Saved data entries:
------------

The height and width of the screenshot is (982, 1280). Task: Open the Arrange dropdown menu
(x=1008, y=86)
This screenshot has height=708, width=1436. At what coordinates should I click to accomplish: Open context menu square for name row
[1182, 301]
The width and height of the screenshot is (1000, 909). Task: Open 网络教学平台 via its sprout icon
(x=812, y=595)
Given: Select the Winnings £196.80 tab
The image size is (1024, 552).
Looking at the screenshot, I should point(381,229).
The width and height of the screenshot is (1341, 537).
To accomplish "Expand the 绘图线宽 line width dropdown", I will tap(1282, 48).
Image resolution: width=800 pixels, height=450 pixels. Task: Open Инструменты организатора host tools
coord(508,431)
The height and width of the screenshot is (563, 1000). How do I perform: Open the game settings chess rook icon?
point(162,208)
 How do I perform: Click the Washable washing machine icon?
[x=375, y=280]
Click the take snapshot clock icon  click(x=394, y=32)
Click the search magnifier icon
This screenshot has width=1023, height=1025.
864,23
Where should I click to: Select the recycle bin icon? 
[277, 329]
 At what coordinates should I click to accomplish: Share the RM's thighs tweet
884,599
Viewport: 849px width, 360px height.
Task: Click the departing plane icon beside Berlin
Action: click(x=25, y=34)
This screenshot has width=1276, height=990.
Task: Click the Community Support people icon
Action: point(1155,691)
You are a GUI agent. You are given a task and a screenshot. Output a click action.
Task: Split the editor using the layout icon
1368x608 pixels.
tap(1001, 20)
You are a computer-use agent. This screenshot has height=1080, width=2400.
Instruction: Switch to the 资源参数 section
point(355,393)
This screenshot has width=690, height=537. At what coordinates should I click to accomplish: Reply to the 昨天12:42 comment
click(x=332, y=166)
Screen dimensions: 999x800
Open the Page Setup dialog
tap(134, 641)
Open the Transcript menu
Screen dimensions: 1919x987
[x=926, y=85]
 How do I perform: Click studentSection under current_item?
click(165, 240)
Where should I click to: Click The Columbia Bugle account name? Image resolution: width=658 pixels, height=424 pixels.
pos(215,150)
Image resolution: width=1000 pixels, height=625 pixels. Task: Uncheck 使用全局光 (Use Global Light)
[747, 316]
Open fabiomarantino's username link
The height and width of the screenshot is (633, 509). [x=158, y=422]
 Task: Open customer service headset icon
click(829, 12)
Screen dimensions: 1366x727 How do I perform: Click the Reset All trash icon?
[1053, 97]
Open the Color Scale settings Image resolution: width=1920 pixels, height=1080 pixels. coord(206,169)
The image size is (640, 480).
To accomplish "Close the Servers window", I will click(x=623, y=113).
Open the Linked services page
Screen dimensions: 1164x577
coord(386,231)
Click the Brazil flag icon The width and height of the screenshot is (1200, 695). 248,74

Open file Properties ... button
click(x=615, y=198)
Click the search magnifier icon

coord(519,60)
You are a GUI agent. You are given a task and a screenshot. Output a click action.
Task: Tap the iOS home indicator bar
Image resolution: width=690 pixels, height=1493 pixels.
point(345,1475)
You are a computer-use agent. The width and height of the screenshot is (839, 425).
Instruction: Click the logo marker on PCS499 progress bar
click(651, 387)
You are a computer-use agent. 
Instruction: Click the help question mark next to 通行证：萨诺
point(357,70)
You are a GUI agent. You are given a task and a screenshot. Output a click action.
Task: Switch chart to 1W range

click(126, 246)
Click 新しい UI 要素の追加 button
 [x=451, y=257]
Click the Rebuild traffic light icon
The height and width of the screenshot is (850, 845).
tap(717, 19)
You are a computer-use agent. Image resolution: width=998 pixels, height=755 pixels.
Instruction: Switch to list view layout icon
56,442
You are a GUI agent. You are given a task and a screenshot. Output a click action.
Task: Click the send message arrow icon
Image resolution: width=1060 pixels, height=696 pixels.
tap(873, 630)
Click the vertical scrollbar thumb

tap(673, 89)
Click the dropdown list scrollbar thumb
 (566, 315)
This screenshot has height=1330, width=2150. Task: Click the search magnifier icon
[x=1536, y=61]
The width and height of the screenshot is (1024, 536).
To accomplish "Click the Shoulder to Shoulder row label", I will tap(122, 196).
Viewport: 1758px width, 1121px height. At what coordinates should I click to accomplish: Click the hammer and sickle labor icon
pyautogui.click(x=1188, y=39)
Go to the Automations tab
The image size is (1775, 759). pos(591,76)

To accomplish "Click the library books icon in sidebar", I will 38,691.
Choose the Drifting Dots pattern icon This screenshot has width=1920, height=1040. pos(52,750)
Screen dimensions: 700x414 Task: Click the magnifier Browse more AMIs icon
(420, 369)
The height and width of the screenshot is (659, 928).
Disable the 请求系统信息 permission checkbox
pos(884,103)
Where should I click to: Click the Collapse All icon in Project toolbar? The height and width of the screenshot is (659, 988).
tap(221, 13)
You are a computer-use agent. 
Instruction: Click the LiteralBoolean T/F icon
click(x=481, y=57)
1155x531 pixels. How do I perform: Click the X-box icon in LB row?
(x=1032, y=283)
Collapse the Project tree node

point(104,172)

------------

Assigned task:
From the records above, transcribe without alteration every line from the one with "Where should I click to: Click The Columbia" to the one with "The image size is (640, 480).", inclusive.

Answer to this problem:
Where should I click to: Click The Columbia Bugle account name? Image resolution: width=658 pixels, height=424 pixels.
pos(215,150)
Image resolution: width=1000 pixels, height=625 pixels. Task: Uncheck 使用全局光 (Use Global Light)
[747, 316]
Open fabiomarantino's username link
The height and width of the screenshot is (633, 509). [x=158, y=422]
 Task: Open customer service headset icon
click(829, 12)
Screen dimensions: 1366x727 How do I perform: Click the Reset All trash icon?
[1053, 97]
Open the Color Scale settings Image resolution: width=1920 pixels, height=1080 pixels. coord(206,169)
The image size is (640, 480).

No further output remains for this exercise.